Im Rahmen des französischen Early Access Programms CUPIC (Compassionate Use of Protease Inhibitor in viral C Cirrhosis) konnten Patienten mit HCV-Genotyp 1, die dringend  eine Therapie benötigten, schon vor der Zulassung  der HCV-Proteasehemmer Boceprevir und Telaprevir mit diesesn Substanzen behandelt werden. Insgesamt wurden 674 Zirrhose-Patienten mit Zirrhose in 56 französischen Zentren so behandelt. Die Auswertung, die jetzt vorgestellt wurde, basiert auf den 16-Wochen-Daten von 497 Patienten mit Leberzirrhose und Nonresponse auf eine konventionelle Behandlung.

Zwei Arme

205 Zirrhose-Patienten erhielten eine Boceprevir-basierte und 292 eine Telaprevir-basierte Tripletherapie. Boceprevir wurde nach einer einer vierwöchigen Lead-in-Phase mit 1,5μg/kg/Woche Peginterferon-alpha 2b plus gewichtsadaptiert 800-1.400mg Ribavirin (pegIFN/RBV) 44 Wochen gegeben. Telaprevir entsprechend der Zulassung 12 Wochen lang plus 180μg/kg/Woche Peginterferon-alpha 2a plus gewichtsadaptiert 1.000-1.200mg Ribavirin (pegIFN/RBV), gefolgt von 36 Wochen pegIFN/RBV.

Die Zahl der Patienten mit einer nicht nachweisbaren Viruslast im Boceprevir-Arm stieg kontinuierlich von 2% nach 4 Wochen (Ende der Lead-in-Phase)  auf 58% zu 16  Wochen (d.h. 12 Wochen Tripletherapie; ITT. Mit der Telaprevir-Tripletherapie, die nach 12 Wochen beendet war,  betrug die Rate der Patienten mit nicht nachweisbarer Viruslast 55% nach 4 Wochen und 67% nach 16 Wochen (ITT).

Schwere Nebenwirkungen

Bis Woche 16 wurden unter Boceprevir 32,7% und unter Telaprevir 45,2% schwerwiegende unerwünschte Ereignisse (SAEs) beobachtet. 7,3% bzw. 14,7% beendeten die Therapie wegen eines SAEs und 1 bzw. 5 Patienten starben. Eine Anämie  Schweregrad 2 (HB 8  - ≤ 9 g/dl) entwickelten 23,4% und Grad 3 /4  (<8 g/dl) 4,4% der Boceprevir-Patienten sowie 18,8% bzw. 11,6% der Telaprevir-Patienten. Die Behandlung der Anämie erfolgte mit Erythropoietin (Boceprevir 46,3% % und Telaprevir  53,8%%), Bluttransfusionen (Boceprevir 6,3% % und Telaprevir  16,1%) oder mit einer Ribavirin-Dosisreduktion  (Boceprevir 10,7% und Telaprevir  13,0%%). Eine Neutropenie Schweregrad 4 (< 500/mm3) trat bei 3,4%  bzw. 0,7% der Patienten, eine  Thrombozytopenie  Schweregrad 4 (<2.000/µl)  bei 1,5% bzw.  3,1%  auf. Schwere Infektionen Grad 3/4 hatten 2,4% bzw. 6,5% und eine hepatische Dekompensation Grad 3/4 2,9% bzw. 2,4%.

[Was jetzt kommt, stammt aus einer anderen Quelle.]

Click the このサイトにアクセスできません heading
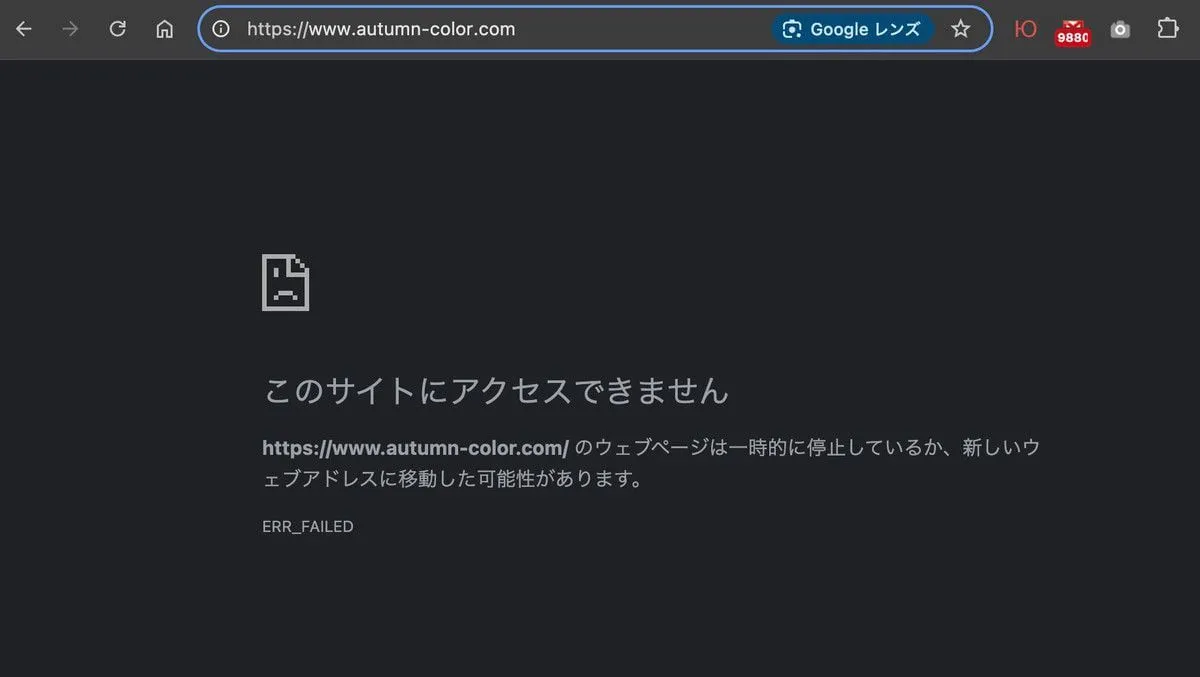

Risikofaktoren für schwere Komplikationen (Tod, schwere Infektionen und hepatische Dekompensation) waren eine Thrombozytenzahl von ≤100.000/mm3 und eine Serum-Albumin-Konzentration von <35g/l zu Studienbeginn.  Prädiktoren für eine schwere Anämie (Hb < 8g/dl oder Bluttransfusion) waren weibliches Geschlecht, Alter über 65 Jahre, keine Lead-in-Phase und ein Hämoglobin-Wert von ≤ 12 g/dl bei Frauen und ≤ 13 g/dl bei Männern.